• Information shown:
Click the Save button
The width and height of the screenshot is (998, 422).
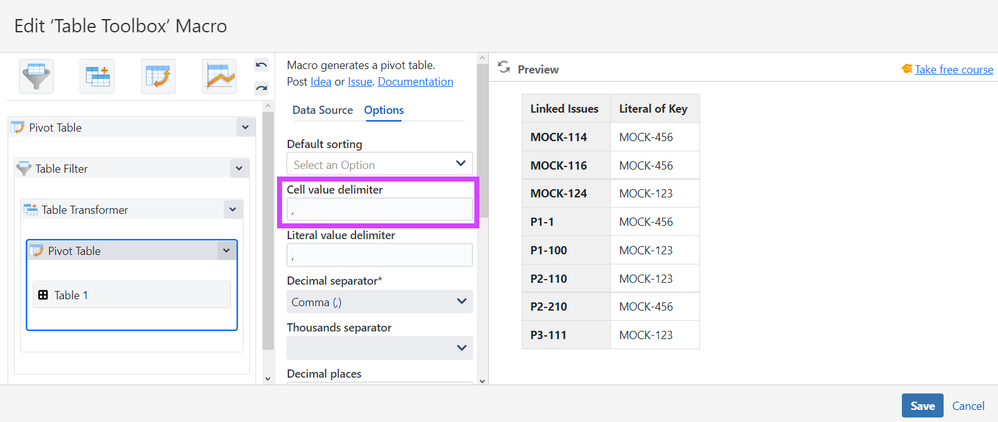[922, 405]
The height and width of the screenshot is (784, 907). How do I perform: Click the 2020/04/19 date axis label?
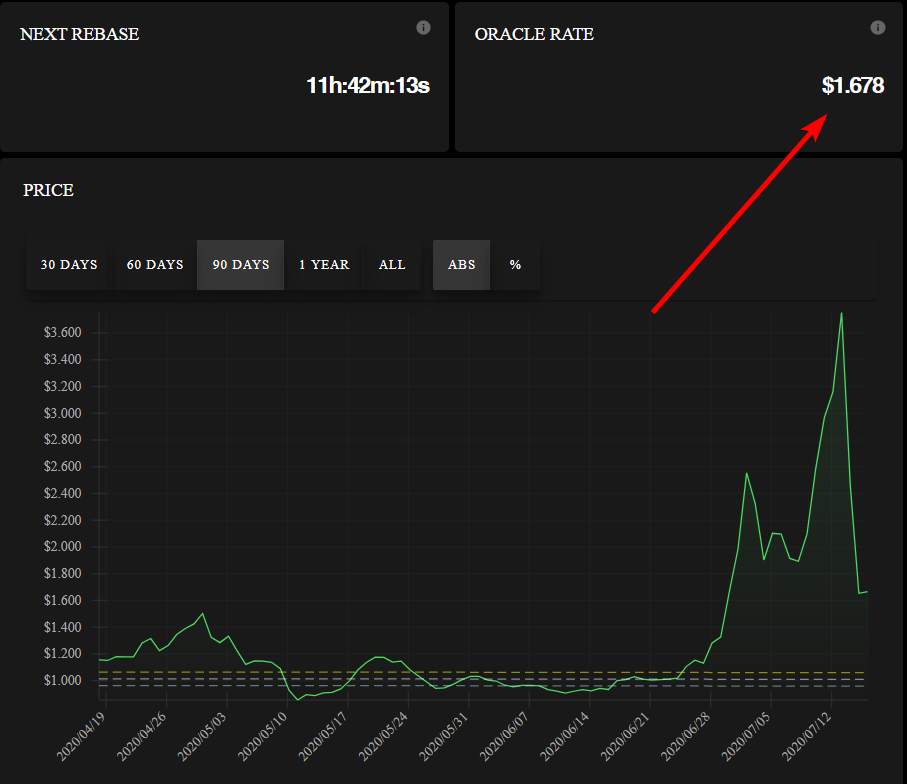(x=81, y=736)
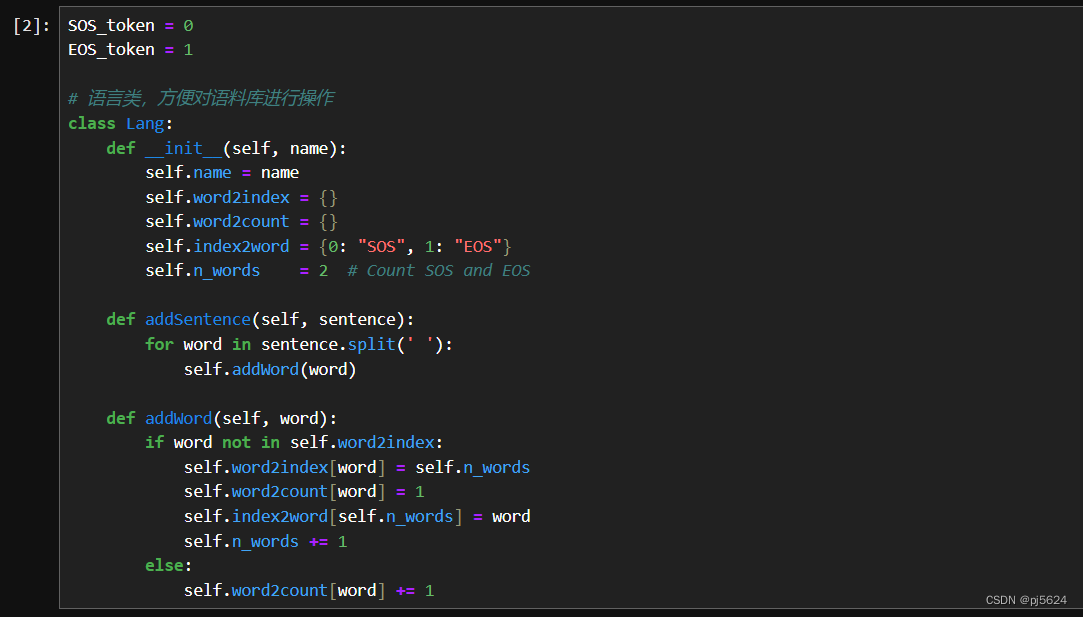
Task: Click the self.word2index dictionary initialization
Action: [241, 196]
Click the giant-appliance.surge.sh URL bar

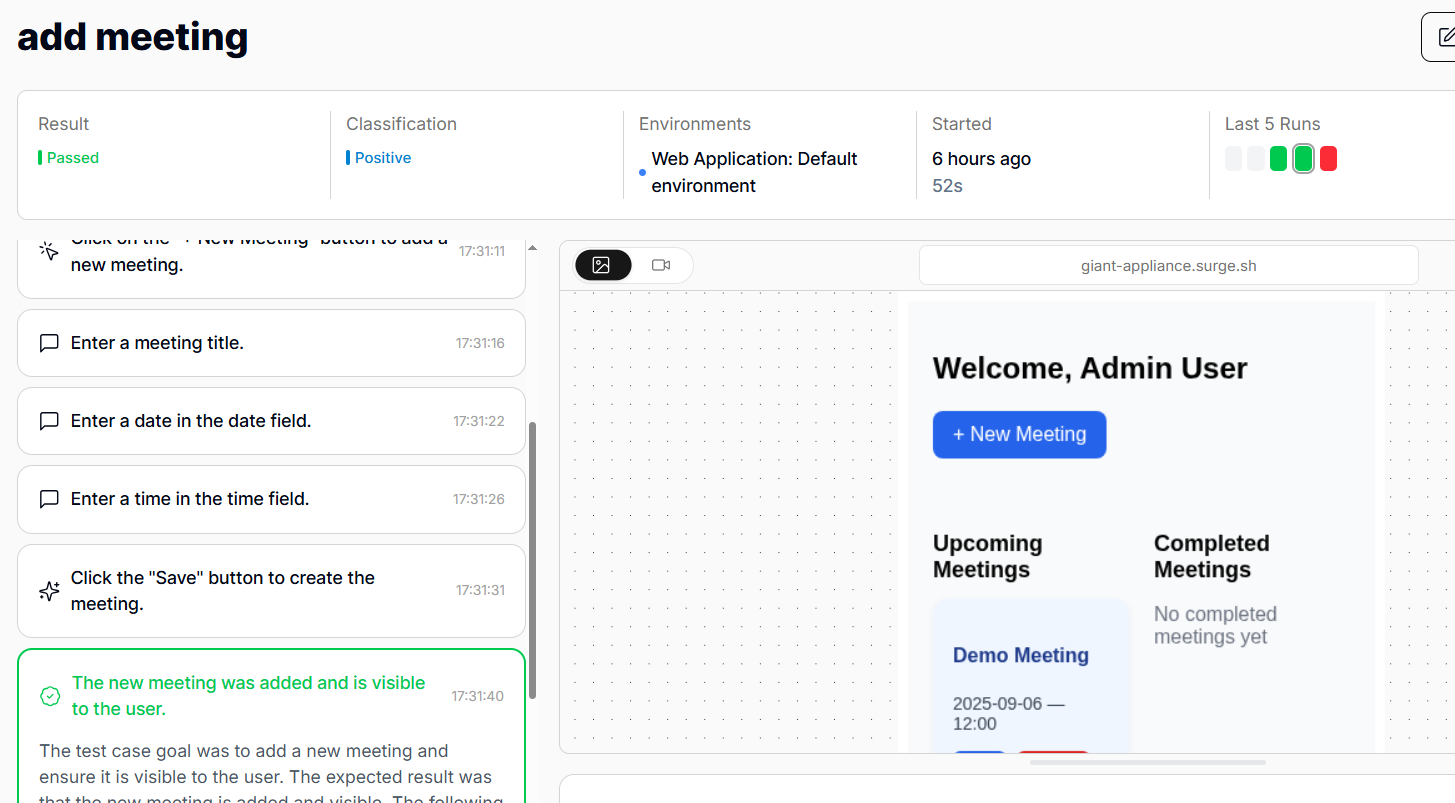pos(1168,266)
* * *
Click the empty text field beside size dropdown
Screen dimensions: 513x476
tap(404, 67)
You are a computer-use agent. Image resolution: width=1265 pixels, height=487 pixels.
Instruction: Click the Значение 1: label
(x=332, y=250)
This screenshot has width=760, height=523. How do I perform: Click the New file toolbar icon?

• Exercise: For this exercise, repeat exactly the lines of the data above from the one with "You are a computer-use" down to the one with "This screenshot has", both end lines included.

• Exercise output:
You are a computer-use agent. Image resolution: width=1265 pixels, height=487 pixels.
Instruction: Click the Значение 1: label
(x=332, y=250)
This screenshot has width=760, height=523. How do I perform: Click the New file toolbar icon?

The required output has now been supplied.